It’s survived the full force of Hollywood and social media assault and thrived.
The saga of Unplanned reads like an espionage tale in modern Hollywood. The film from Pureflix, the same producers as God’s NOT Dead, I Can Only Imagine and The Case for Christ, was famously shot entirely in secret and released this past weekend. The leadup to the movie’s release was rocky, to say the least.
Just weeks before release, Pureflix found itself with the first movie in its history to ever receive an R rating. The decision sparked much speculation that the association’s decision was highly politicized. The movie has several scenes bloody scenes in which an abortion is depicted on an ultrasound as well as some salty language but for the most part, the movie isn’t pushing harder than PG-13.
Unplanned is an adaptation of the 2011 autobiography by Abbey Johnson which describes her life experience after leaving Planned Parenthood after witnessing an abortion procedure for the first time via the aforementioned ultrasound. It’s a strange sort of Christian movie given its propensity for swearing and blood (not usual features of most family/faith movies) but it’s also a uniquely powerful film on its own modest terms that doesn’t shy away from some of Abbey’s darkest moments.
In the leadup to the film’s premiere, multiple television networks including Lifetime, Hallmark Channel, HGTV, Travel Channel, Cooking Channel, and Food Network refused to run advertisements for the film. The networks merely declined the offer to run ads for the movie citing the “sensitive nature” of the material and not wanting to get involved in politics.
As reported by The Hollywood Reporter:
“Lifetime, for example, told the film’s marketers that they declined to air the commercial due to the “sensitive nature of the film,” the ad buyers tell The Hollywood Reporter. The marketers, though, note that the network — which is owned by A&E Networks, a joint venture of Walt Disney and Hearst Communications — previously promoted an interview with Scarlett Johansson where she pitches Planned Parenthood.”
The movie has had additional problems with critical scores.

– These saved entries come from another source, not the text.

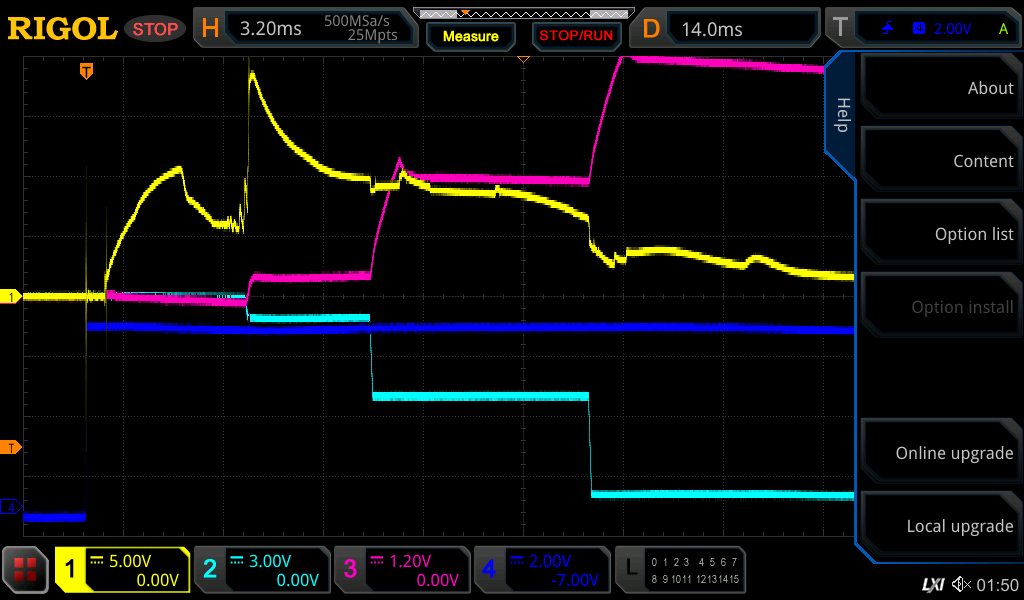Toggle channel 2 with 3.00V scale
The height and width of the screenshot is (600, 1024).
click(261, 570)
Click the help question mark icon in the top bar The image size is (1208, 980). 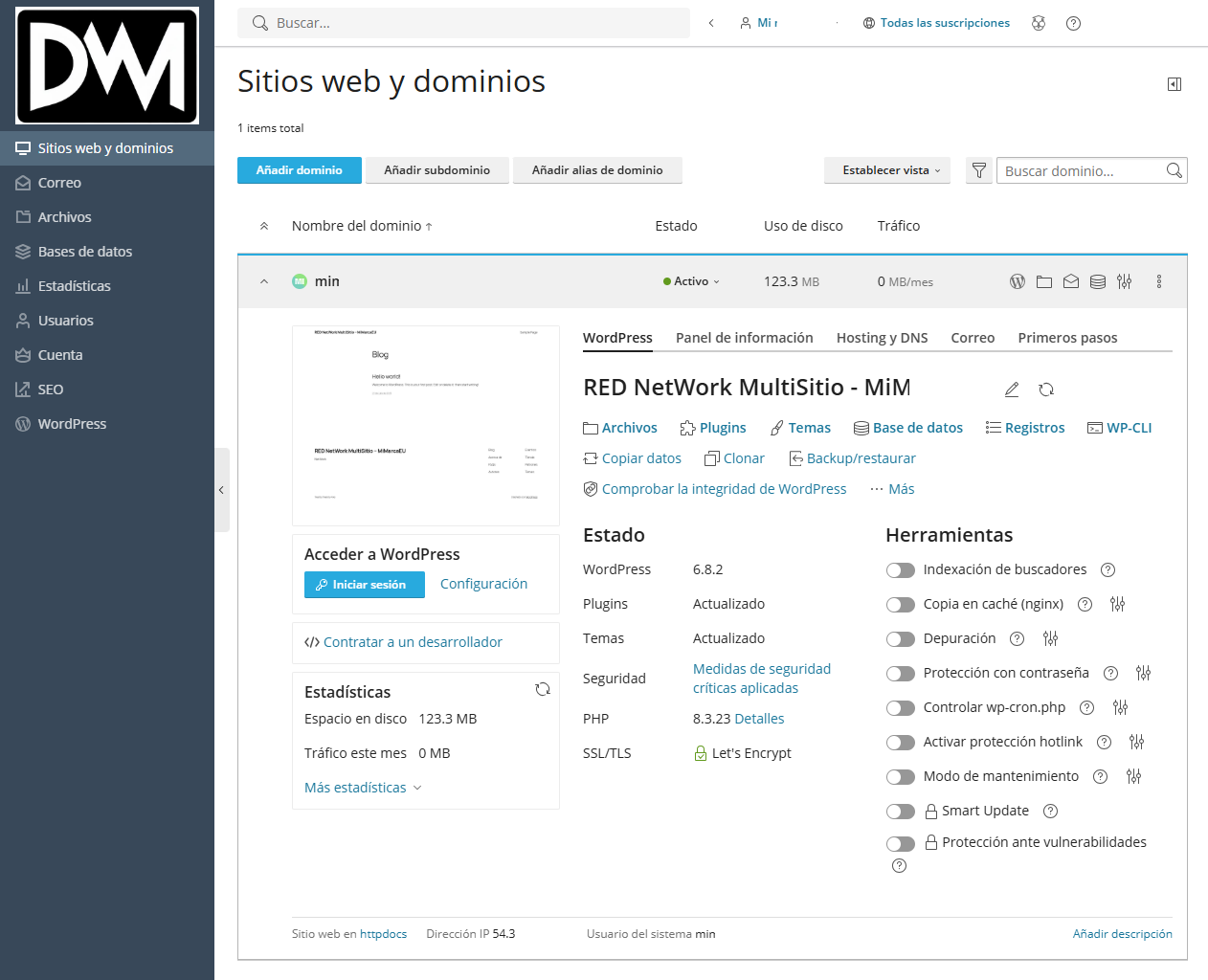click(x=1073, y=23)
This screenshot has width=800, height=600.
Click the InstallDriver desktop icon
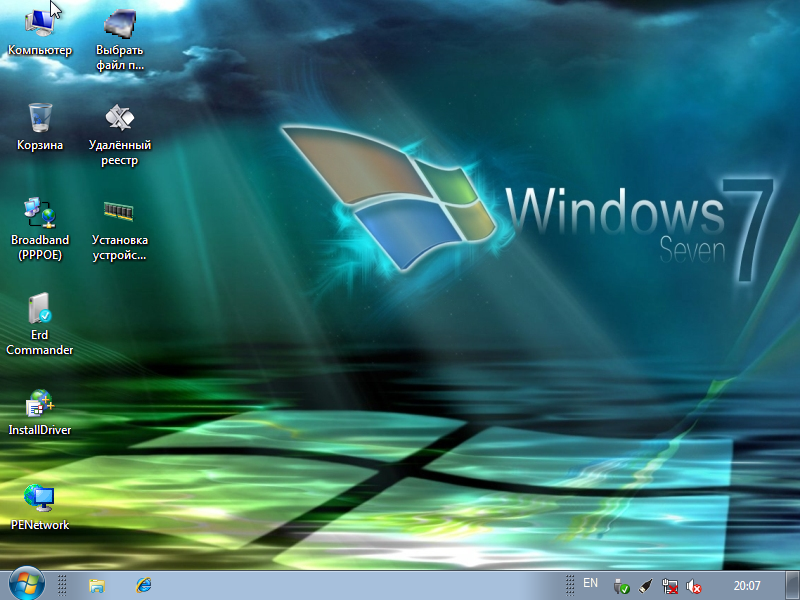[x=40, y=404]
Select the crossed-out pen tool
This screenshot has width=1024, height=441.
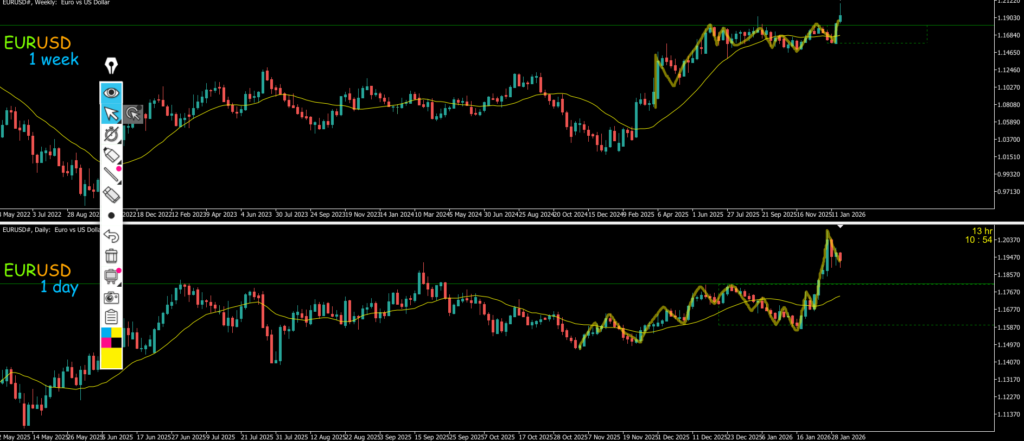111,134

Half of the professional film critics who reviewed the film for Rotten Tomatoes disliked the film, excoriating it as “mediocre”, “extreme”, “bland”, “ridiculous”, with one critic going as far as to describe it as “propaganda” while opining that it could “incite violence.”

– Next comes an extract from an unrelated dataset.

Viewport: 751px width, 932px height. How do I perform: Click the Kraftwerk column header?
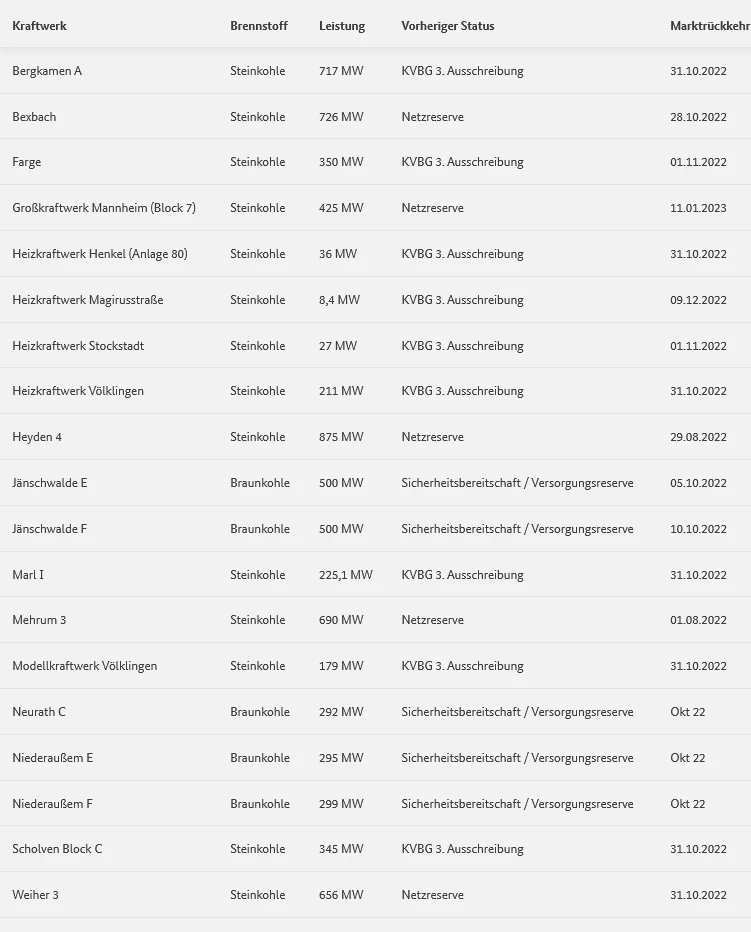[x=39, y=26]
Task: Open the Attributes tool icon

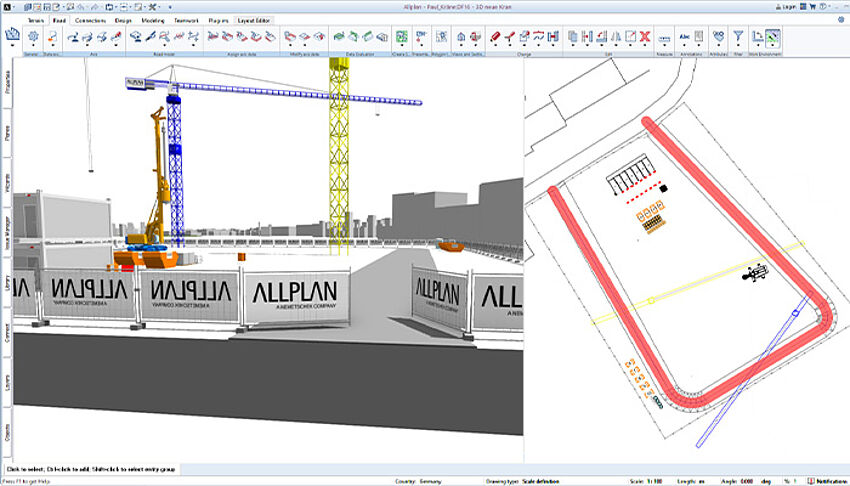Action: [x=718, y=36]
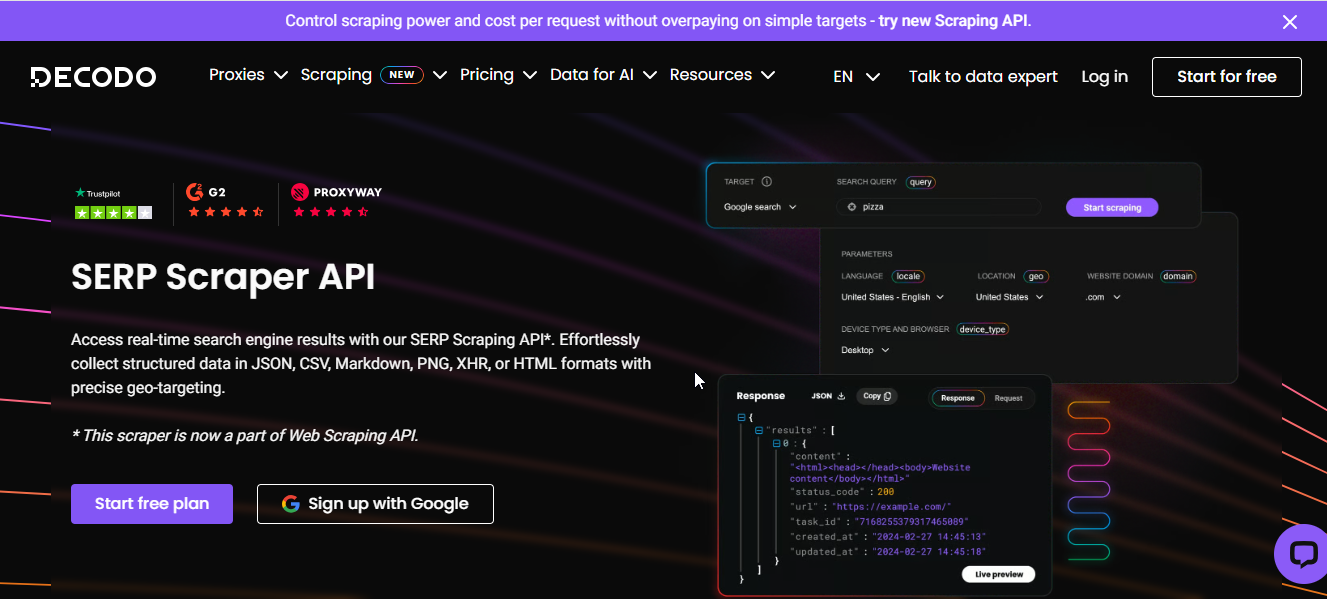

None of this nonsense was enough to stop the movie’s success. On opening weekend, the movie took in a solid $6.4 million and hit #4 in the domestic box office. The movie’s insurgent success is quite encouraging. Considering the recent developments in the past few months of the abortion debate, the film’s success represents a breath of fresh air for members of the pro-life movement.
But the film’s success hasn’t cured headaches for the producers. On Saturday, March 30th, the film’s Twitter account has been suffering numerous problems over the weekend of its premiere. The account was reinstated shortly thereafter.

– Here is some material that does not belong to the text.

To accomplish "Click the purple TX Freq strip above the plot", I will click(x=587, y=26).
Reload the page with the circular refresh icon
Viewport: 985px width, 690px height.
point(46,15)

Thank you everyone for your support in letting @Jack & @Twitter know when our Unplanned Movie account was recently suspended without cause.
We are back and excited for the great response we’re getting in theaters this weekend.#grateful https://t.co/vTmhqoXIWm
— UnplannedMovie (@UnplannedMovie) March 30, 2019
Then on Monday as hundreds of thousands of people began rushing to like the now-famous Twitter page, numerous people found themselves automatically unfollowed from the account whenever they’d leave the page.
I WAS following @UnplannedMovie and just saw that I wasn’t anymore. So I went to refollow and this keeps happening!
— Courtney Holland ⭐️⭐️⭐️ (@hollandcourtney) April 1, 2019
Whatever the reason for Twitters glitching/shadowbanning/memory-holing of the Unplanned twitter page, it hasn’t stopped the page from becoming massively popular, accruing over 300 thousand followers in a few days. Whatever can be said of the film, it’s survived the full force of Hollywood and social media assault and thrived.